19 Febbraio 2022 | Autore:
Multa per divieto di sosta con rimozione

Quando un veicolo può essere rimosso dagli agenti di polizia

La sosta vietata costituisce sicuramente l’infrazione che l’automobilista commette con maggiore frequenza. Le cause possono essere le più diverse. Indisciplina, traffico congestionato e scarsezza di parcheggi sono senza dubbio i motivi che più di ogni altro provocano la sosta selvaggia dei veicoli. Nell’articolo che segue ci occuperemo in particolare della multa per divieto di sosta con rimozione. Il Codice della strada prevede infatti i casi in cui gli organi di polizia stradale (Polizia locale, Polizia di Stato, Carabinieri, Guardia di Finanza), oltre alla sanzione economica, possono procedere alla rimozione del veicolo che stazionava in sosta vietata. La rimozione del veicolo comporterà fastidi e oneri economici aggiuntivi per cui è bene conoscere le ipotesi in cui gli organi di polizia sono autorizzati a rimuovere il mezzo parcheggiato in divieto. Oltre all’analisi dei casi di rimozione, evidenzieremo anche l’iter burocratico da seguire per poter recuperare il mezzo rimosso. Superata la comprensibile paura per non aver ritrovato l’auto nel posto in cui l’avevamo lasciata, dovremo attrezzarci per individuare il deposito in cui è stata trasportata e per completare la procedura necessaria per poter rientrare in possesso del nostro veicolo.

Quando è possibile rimuovere un’auto in sosta vietata?

In quali ipotesi gli organi di polizia stradale possono procedere alla rimozione di un veicolo in sosta vietata?

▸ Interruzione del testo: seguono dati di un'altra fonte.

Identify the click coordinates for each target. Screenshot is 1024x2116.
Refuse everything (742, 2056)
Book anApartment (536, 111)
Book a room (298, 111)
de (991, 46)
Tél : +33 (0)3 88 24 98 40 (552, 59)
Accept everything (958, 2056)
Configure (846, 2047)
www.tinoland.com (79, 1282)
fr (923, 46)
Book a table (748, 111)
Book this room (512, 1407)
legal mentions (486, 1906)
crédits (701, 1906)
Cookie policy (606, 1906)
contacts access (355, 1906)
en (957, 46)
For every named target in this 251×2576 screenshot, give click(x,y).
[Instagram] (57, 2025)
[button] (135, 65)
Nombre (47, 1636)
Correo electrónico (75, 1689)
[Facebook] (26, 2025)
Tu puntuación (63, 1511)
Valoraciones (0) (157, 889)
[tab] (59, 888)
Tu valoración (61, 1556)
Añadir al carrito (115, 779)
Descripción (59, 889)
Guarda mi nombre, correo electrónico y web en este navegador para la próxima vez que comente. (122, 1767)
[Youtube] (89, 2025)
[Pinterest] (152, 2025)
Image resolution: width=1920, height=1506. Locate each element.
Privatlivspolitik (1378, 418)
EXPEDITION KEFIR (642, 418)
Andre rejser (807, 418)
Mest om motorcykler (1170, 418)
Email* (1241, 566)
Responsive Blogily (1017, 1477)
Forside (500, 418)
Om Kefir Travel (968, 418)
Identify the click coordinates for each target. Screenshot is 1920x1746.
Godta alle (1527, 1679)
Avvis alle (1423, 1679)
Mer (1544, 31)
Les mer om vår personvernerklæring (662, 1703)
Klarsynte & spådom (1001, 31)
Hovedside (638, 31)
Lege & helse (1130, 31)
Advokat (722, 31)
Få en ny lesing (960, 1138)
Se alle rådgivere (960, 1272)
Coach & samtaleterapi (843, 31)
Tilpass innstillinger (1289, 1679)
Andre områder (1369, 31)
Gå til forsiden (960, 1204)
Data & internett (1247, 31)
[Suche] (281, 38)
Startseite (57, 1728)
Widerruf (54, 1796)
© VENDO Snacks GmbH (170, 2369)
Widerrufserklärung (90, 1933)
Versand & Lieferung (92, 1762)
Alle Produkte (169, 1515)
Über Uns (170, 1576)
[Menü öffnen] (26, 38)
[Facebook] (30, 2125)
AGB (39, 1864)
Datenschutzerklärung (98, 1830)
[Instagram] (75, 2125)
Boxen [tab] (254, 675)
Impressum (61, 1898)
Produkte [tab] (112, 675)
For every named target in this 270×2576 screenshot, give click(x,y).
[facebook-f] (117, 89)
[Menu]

Il Codice della strada [1] autorizza la rimozione nei seguenti casi:

  • nelle strade in cui sia stabilito che la sosta dei veicoli possa provocare grave pericolo o intralcio alla circolazione stradale;
  • nelle strade urbane a senso unico quando il conducente parcheggi il veicolo lasciando uno spazio inferiore a tre metri di larghezza per il transito degli altri mezzi;
  • quando il veicolo è lasciato in sosta vicino a passaggi a livello oppure sui binari o così vicino ad essi da intralciare la marcia di treno o tram;
  • quando il veicolo è lasciato in sosta nelle gallerie, nei sottovia, sotto i sovrapassaggi, salva diversa segnalazione;
  • se il veicolo è lasciato in sosta sui dossi e nelle curve oppure nelle loro vicinanze fuori dai centri abitati;
  • quando il veicolo è in sosta vicino a segnali stradali verticali e semafori in modo da ostacolarne la visibilità;
  • se il veicolo sosta nei pressi degli incroci al di fuori dei centri abitati;
  • se il veicolo è viene lasciato parcheggiato sui passaggi pedonali e sui passaggi per ciclisti o sulle piste ciclabili;
  • quando il veicolo è in sosta sui marciapiedi, salva diversa segnalazione;
  • se il mezzo sosta negli spazi riservati alla fermata e alla sosta dei veicoli elettrici;
  • se il veicolo sosta allo sbocco dei passi carrabili;
  • se il veicolo sosta in modo da impedire di accedere ad altro veicolo regolarmente in sosta, oppure in modo da impedire lo spostamento di veicoli in sosta;
  • se il veicolo sosta in doppia fila, a meno che si tratti di veicoli a due ruote;
  • se il mezzo è parcheggiato negli spazi riservati alla fermata degli autobus, dei filobus e dei veicoli circolanti su rotaia oppure a una distanza dal segnale di fermata inferiore a 15 metri;
  • se il veicolo sosta sulle aree destinate al mercato e ai veicoli per il carico e lo scarico di cose, nelle ore stabilite;
  • quando il mezzo sosta sulle banchine, salvo diversa segnalazione;
  • se il veicolo sosta negli spazi riservati alla fermata o alla sosta dei veicoli per persone invalide oppure in corrispondenza degli scivoli ad essi dedicati;
  • se il veicolo viene lasciato nelle corsie riservate ai mezzi pubblici;
  • quando il mezzo è in sosta nelle aree pedonali urbane;
  • nei casi di mezzi che sostano nelle zone a traffico limitato se non autorizzati;
  • se il veicolo sosta davanti ai cassonetti dei rifiuti;
  • se il veicolo, nelle ore di esercizio, sosta davanti ai distributori di carburante fino a 5 metri prima e dopo gli erogatori;

Il veicolo può essere rimosso se l’ho lasciato in sosta davanti ad un cassonetto dei rifiuti in modo da impedire o comunque da rendere più difficoltose le manovre di svuotamento dello stesso

Le modalità di rimozione di un veicolo dalla sede stradale sono disciplinate dal Codice della strada

Che iter seguire per recuperare il veicolo che è stato rimosso?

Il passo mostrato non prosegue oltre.